We raise this kind of point from time to time, for we are citizens of a republic -- not a monarchy, however constitutional. Republics properly constituted are all about the broad distribution of political power.
However broad the distribution of political power in theory is in your country, in fact it not that broad. Large swathes of your population have abdicated themselves from political power (as have large swathes of ours) believing that they are already tacitly denied a part in it, or that any part they play is pointless. The laws on gun ownership are not because you are a repulic and we are a monarchy. Political power does not reside in guns. It resides in the ballot.

Netherlands and Poland have similarly tough restrictions on firearms. France has high gun ownership but in order to get a licence citizens must prove their mental state and concealed weapons are illegal. The American system of easily acquired guns and legal concealment is not a feature of republicanism it is a feature of American republicanism.

xoxoxoBruce 06-07-2008 11:27 AM

Quote:

However broad the distribution of political power in theory is in your country, in fact it not that broad. Large swathes of your population have abdicated themselves from political power (as have large swathes of ours) believing that they are already tacitly denied a part in it, or that any part they play is pointless.
I agree with you, especially on a national level. Too many people feel they are part of the system just because they vote once every four years... and pay taxes.
It's a shame, but I suppose it does limit personal disappointments... and gunfights. ;)

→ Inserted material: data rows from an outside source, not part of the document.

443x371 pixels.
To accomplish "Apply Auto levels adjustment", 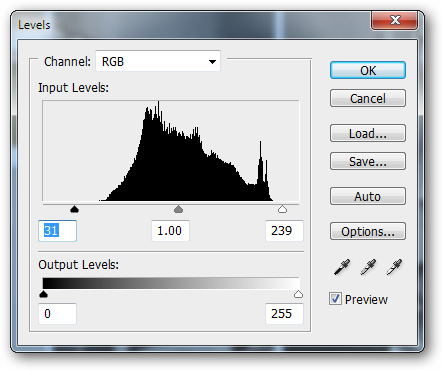I will (368, 196).
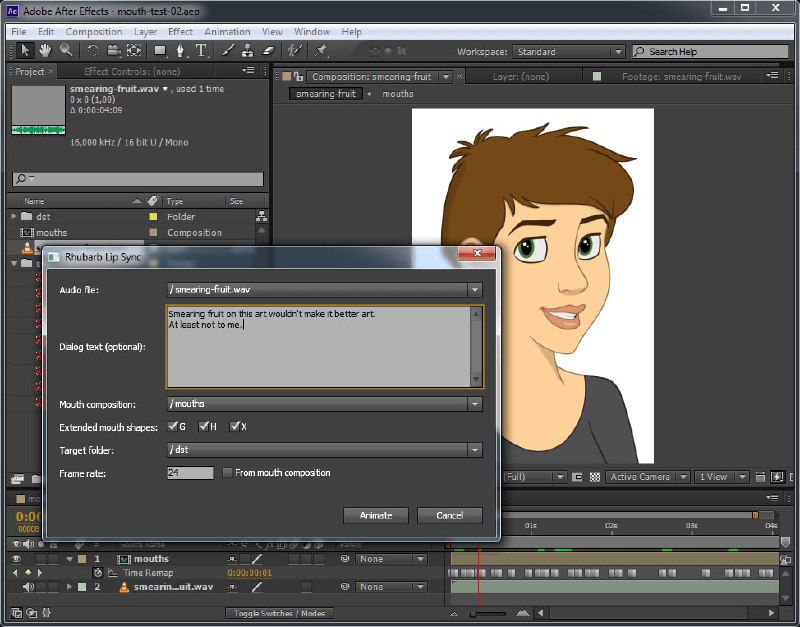Uncheck the G extended mouth shape
The height and width of the screenshot is (627, 800).
pos(173,427)
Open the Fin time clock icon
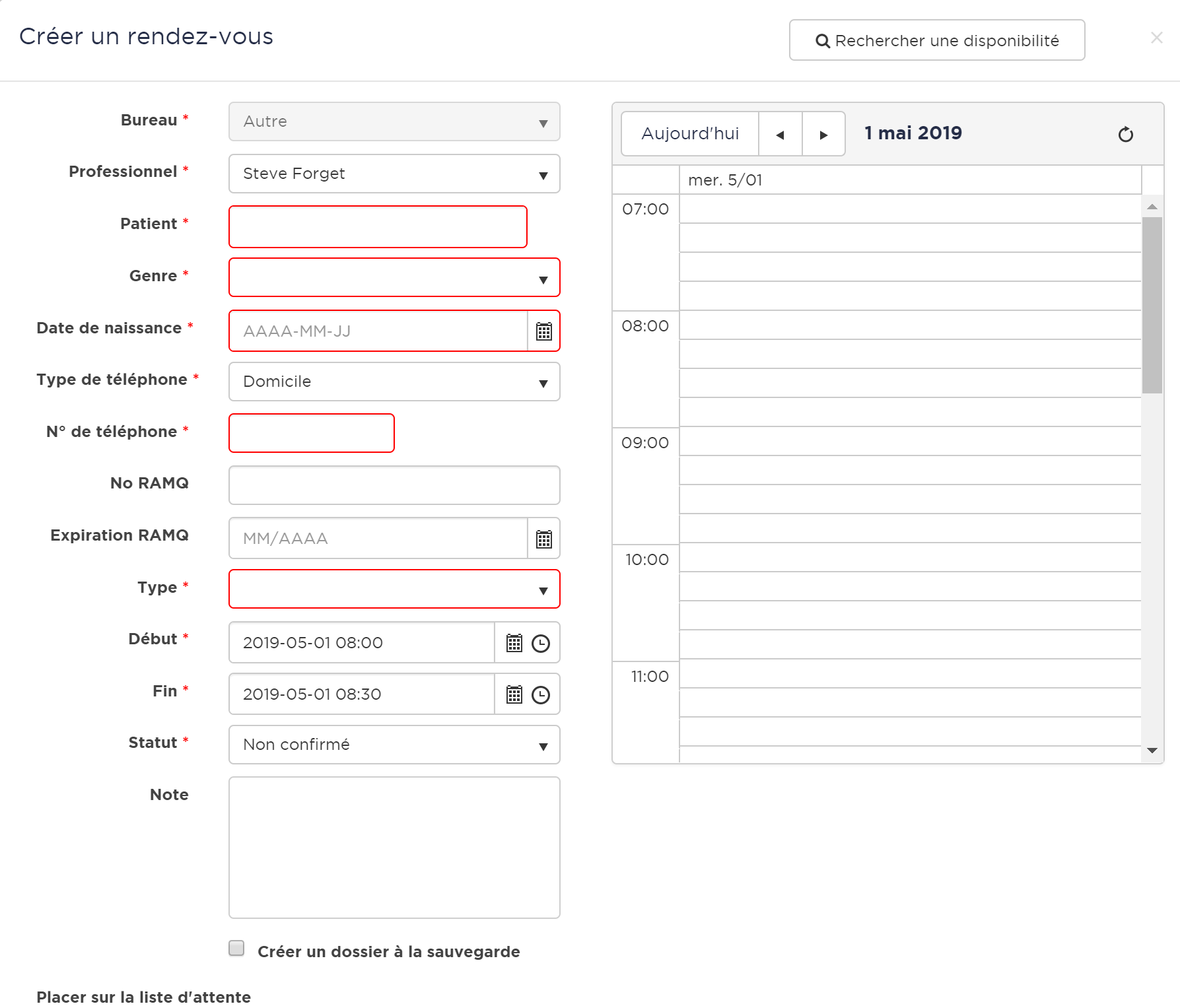The image size is (1180, 1008). pos(541,694)
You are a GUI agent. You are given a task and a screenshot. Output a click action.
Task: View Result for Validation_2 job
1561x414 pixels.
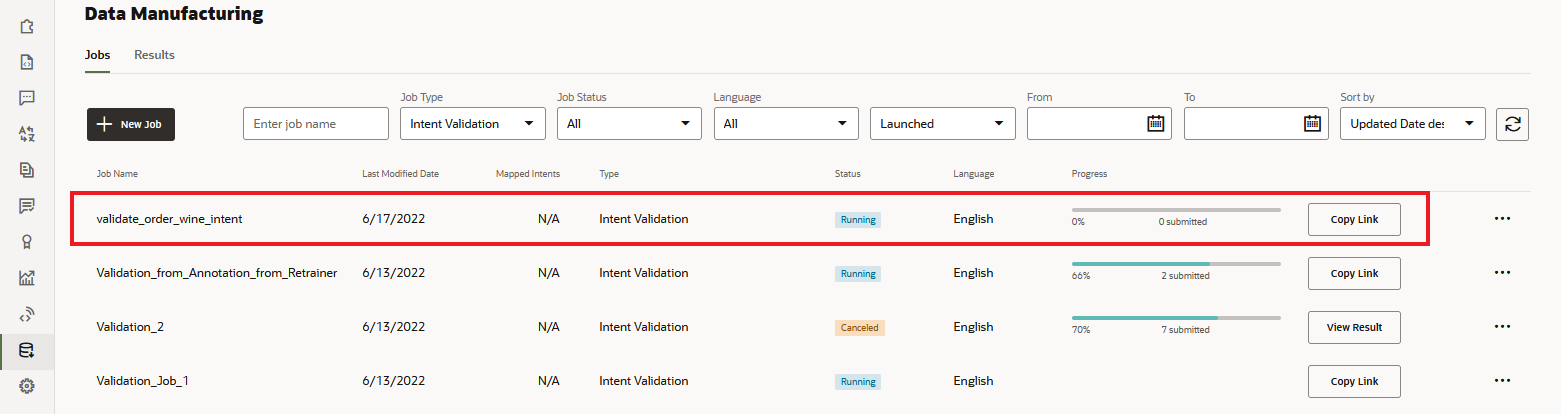[x=1353, y=327]
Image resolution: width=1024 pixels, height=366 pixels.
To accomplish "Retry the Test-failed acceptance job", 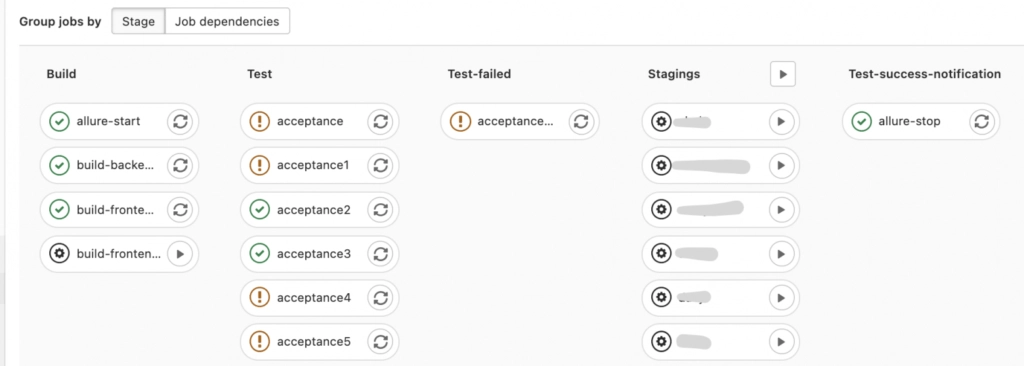I will pos(581,122).
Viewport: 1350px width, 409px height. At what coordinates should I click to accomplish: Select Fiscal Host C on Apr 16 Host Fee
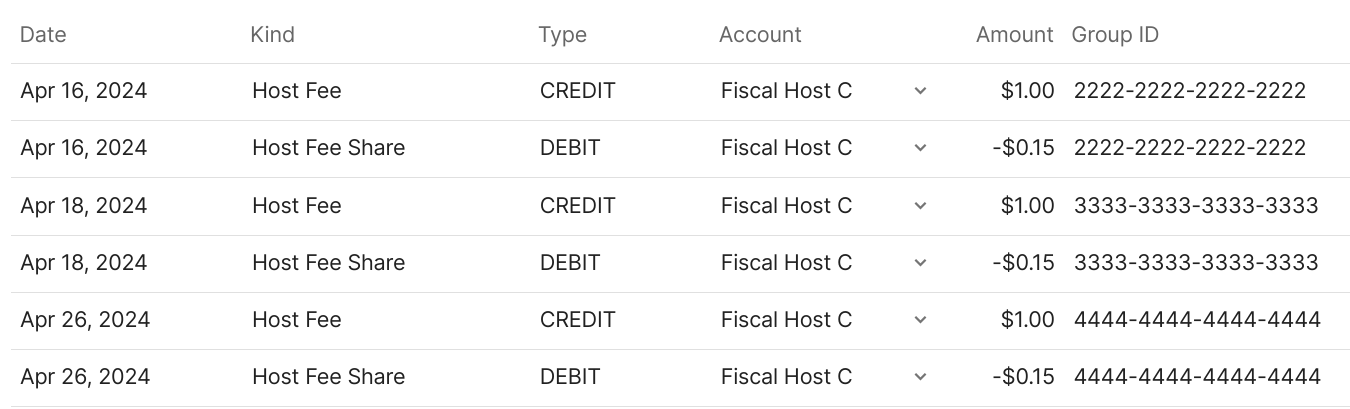pyautogui.click(x=786, y=91)
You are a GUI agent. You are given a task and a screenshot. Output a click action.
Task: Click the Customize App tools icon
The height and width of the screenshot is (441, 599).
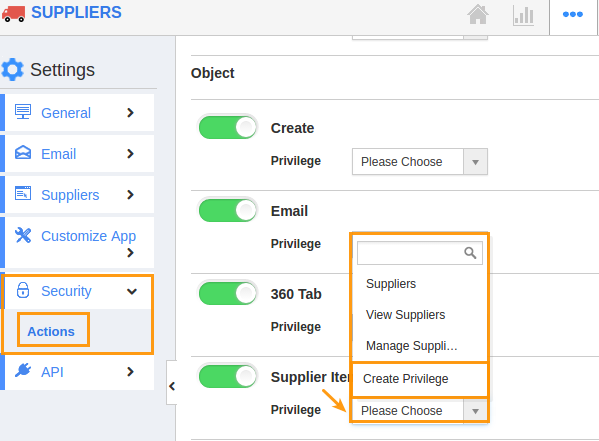[x=23, y=235]
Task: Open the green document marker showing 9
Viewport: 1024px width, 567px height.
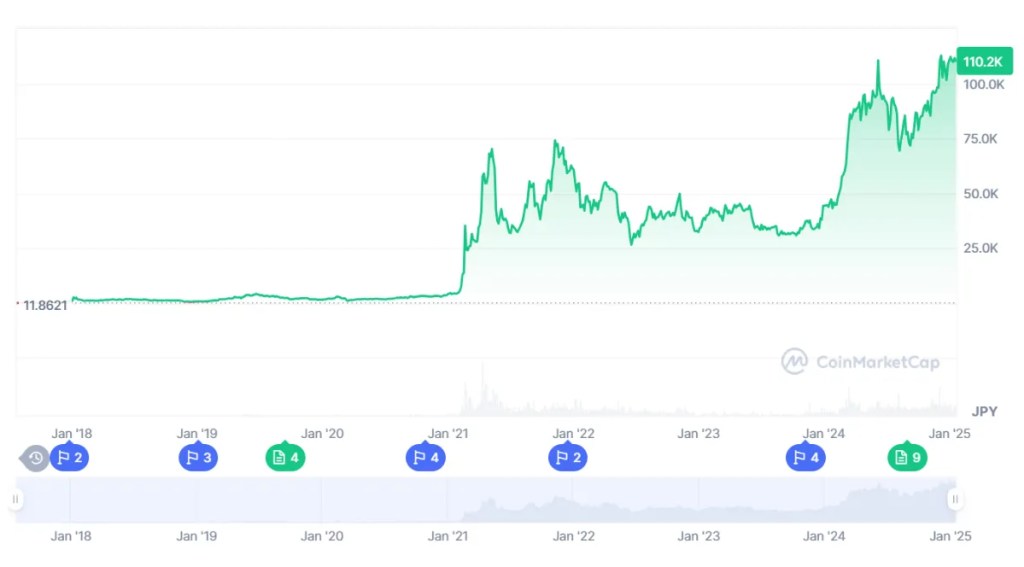Action: point(907,458)
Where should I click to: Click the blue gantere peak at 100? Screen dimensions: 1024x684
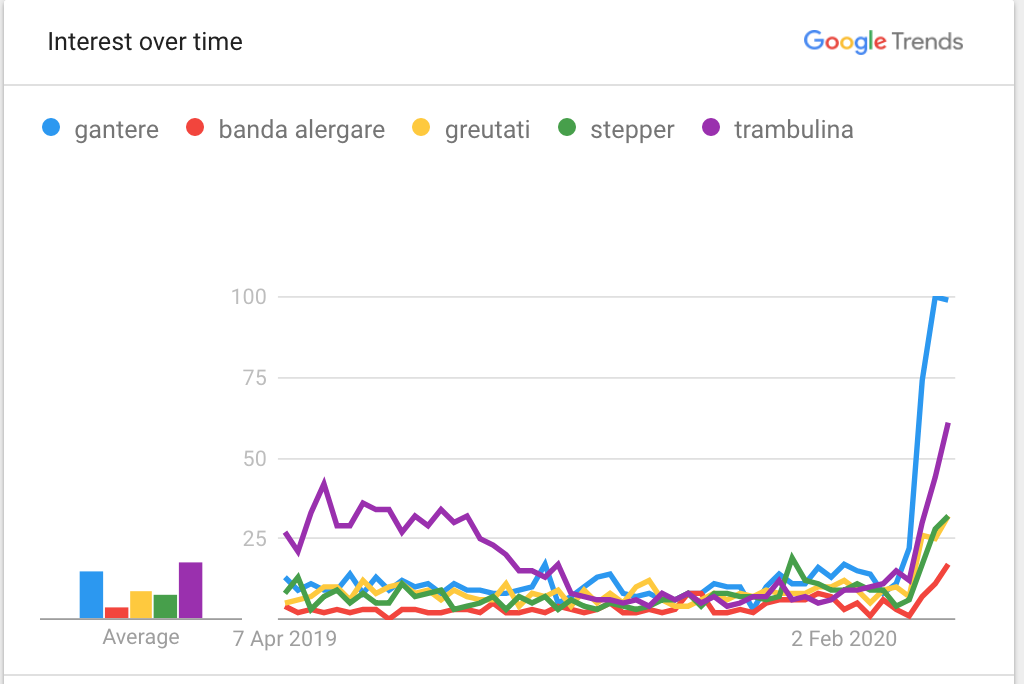click(936, 298)
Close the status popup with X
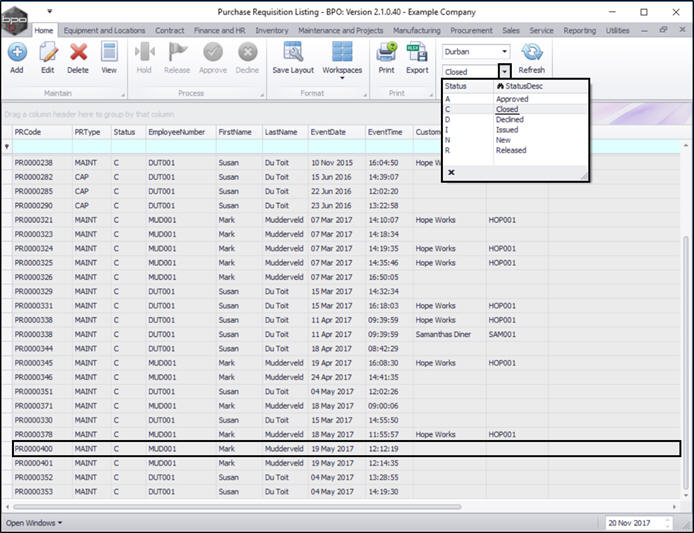 point(451,172)

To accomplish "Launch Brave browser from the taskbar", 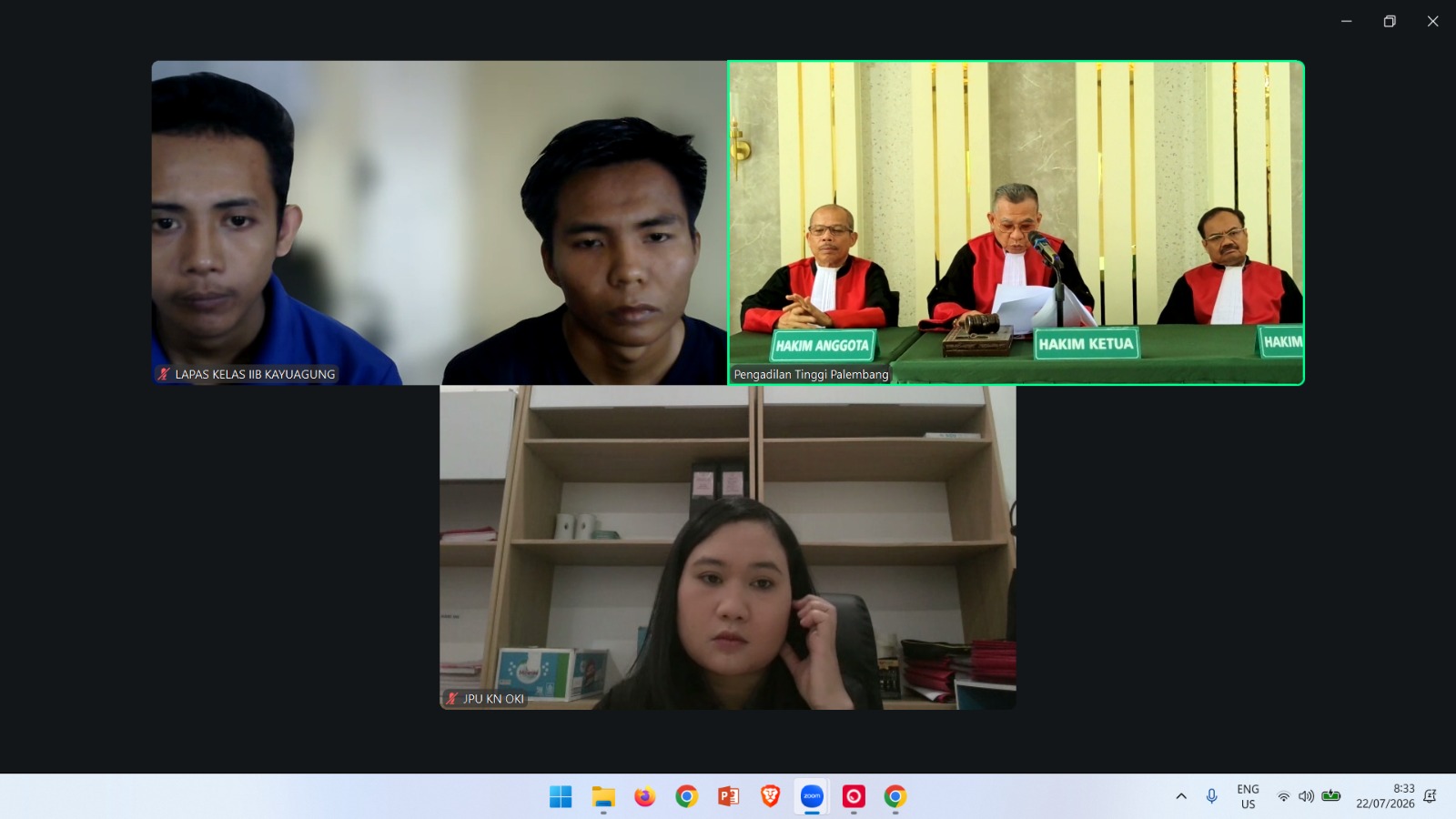I will [x=771, y=797].
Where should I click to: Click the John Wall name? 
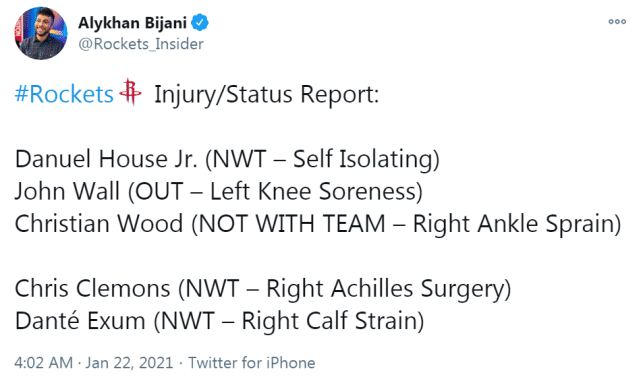pyautogui.click(x=67, y=191)
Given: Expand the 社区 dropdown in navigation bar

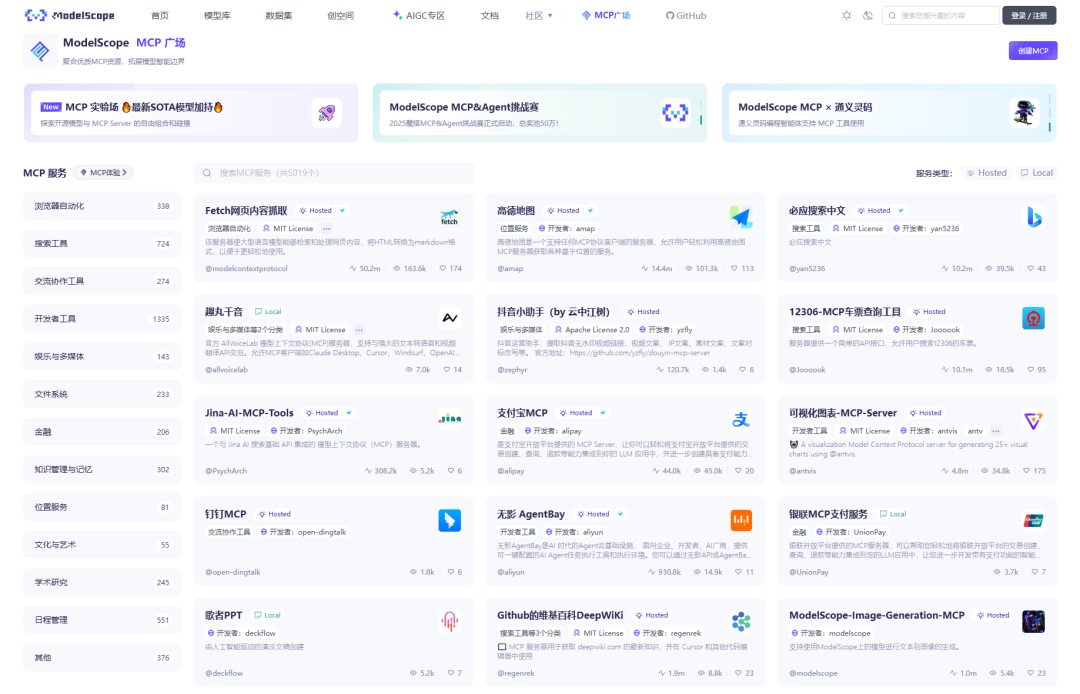Looking at the screenshot, I should (x=539, y=16).
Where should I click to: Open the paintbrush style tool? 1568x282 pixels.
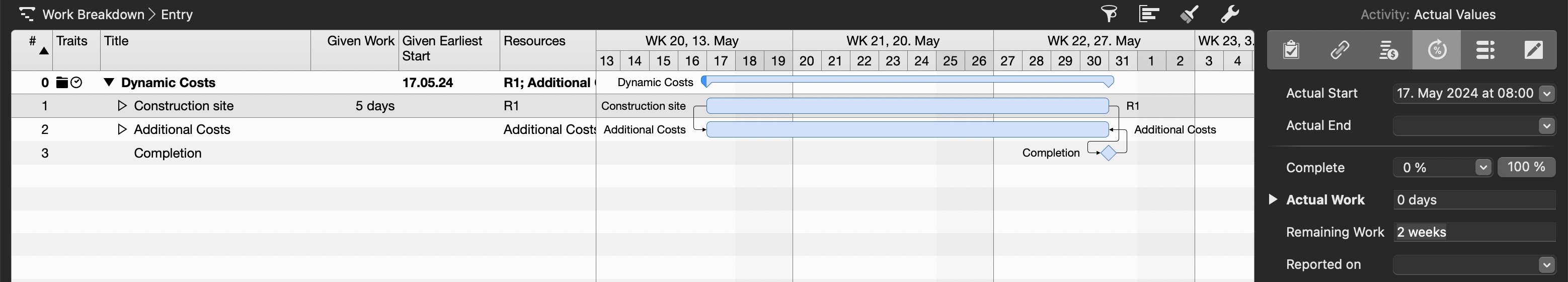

deadbeater 06-07-2008 09:11 PM

Okay you pro-gunners, can you explain what the hell is happening in Iraq? There every citizen got a gun, but even then they are helpless vs the insurgents. They can't even defend themselves, which is vexing even the Bush Administration.

TheMercenary 06-07-2008 09:22 PM

Apples and oranges. There is no comparison. The majority of gun owners and supporters in this country have a sense of the rule of law.

Radar 06-08-2008 12:30 PM

So much for the theory that people without guns can't kill a lot of people.